- Opening Delimiter -
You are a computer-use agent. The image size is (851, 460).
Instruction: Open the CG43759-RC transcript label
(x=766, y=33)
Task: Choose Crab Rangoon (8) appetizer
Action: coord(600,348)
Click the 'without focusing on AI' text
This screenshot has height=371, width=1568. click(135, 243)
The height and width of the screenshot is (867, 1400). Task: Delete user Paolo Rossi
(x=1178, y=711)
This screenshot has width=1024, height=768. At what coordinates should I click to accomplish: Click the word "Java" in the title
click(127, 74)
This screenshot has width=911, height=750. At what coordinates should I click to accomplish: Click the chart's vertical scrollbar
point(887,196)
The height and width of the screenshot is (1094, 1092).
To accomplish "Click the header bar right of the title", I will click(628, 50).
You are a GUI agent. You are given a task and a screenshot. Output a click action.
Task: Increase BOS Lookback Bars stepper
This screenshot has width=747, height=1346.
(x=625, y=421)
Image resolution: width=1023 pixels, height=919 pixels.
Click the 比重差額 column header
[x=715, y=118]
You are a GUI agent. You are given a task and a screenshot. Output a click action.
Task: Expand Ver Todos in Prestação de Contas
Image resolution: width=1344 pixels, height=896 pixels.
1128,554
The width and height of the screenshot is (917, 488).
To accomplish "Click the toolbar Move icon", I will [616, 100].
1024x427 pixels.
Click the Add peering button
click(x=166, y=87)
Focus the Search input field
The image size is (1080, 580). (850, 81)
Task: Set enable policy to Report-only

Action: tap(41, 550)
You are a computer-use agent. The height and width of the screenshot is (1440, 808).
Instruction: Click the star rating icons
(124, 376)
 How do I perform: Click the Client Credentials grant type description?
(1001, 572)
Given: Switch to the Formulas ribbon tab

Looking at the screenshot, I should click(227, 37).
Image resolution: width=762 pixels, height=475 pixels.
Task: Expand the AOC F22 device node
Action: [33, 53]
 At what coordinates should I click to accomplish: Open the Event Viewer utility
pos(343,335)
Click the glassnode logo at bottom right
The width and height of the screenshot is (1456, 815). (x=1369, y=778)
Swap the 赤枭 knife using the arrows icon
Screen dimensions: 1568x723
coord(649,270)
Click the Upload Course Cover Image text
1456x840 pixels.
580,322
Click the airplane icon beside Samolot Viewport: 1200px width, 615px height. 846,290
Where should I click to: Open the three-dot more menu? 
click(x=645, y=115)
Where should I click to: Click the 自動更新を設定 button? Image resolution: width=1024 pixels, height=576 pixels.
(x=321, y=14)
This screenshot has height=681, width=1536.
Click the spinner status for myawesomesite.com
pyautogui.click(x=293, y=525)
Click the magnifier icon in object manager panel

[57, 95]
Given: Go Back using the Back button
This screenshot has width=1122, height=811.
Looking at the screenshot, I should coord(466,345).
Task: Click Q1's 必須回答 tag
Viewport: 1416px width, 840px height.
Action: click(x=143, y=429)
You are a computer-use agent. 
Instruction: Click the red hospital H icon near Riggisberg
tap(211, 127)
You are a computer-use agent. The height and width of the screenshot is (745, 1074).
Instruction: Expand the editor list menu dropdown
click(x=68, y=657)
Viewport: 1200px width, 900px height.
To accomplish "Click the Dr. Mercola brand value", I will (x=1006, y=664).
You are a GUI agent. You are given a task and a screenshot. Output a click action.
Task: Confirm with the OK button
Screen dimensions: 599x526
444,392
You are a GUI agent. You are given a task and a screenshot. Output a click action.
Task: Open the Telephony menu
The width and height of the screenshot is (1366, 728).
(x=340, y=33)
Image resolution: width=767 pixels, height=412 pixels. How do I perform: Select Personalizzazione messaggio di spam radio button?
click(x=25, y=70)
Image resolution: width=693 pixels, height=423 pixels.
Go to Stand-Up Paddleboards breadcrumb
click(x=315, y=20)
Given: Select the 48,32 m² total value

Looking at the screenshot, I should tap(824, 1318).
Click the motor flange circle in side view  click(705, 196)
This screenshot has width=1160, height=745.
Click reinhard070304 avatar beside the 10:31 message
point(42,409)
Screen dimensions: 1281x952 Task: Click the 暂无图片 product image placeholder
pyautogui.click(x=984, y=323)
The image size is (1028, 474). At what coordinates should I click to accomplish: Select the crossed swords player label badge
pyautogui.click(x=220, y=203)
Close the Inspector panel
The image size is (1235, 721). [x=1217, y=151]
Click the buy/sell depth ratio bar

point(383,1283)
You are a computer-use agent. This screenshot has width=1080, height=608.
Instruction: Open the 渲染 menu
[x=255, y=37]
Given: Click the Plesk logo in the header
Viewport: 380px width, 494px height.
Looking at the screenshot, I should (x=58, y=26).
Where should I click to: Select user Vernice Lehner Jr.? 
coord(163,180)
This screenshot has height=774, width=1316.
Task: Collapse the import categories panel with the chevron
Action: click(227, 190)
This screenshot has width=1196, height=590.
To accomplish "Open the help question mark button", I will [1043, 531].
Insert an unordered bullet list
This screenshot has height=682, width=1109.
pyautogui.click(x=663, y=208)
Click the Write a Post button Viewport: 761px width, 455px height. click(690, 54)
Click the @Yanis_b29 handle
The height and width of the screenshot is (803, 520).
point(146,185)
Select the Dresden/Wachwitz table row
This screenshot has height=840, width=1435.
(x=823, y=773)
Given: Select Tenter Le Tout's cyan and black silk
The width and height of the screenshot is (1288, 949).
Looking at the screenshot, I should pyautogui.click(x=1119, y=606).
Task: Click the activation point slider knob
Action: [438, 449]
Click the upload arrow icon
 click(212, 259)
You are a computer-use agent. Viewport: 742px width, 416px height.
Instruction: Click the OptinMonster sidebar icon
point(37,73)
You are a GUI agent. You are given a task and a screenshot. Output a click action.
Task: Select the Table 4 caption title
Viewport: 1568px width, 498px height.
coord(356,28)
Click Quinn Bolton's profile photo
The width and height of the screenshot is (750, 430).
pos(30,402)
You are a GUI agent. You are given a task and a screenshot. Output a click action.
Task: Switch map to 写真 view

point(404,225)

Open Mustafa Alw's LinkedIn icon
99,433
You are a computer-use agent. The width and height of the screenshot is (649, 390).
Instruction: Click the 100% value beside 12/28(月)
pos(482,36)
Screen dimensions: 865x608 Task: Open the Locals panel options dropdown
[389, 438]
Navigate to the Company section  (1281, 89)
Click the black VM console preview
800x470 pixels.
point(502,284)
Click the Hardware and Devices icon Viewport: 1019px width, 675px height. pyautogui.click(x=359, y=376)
- Closing Delimiter -
__Task prompt__:
Please tally the lines of the data in which the string "computer" appears and write only the total.

__Response box__:
7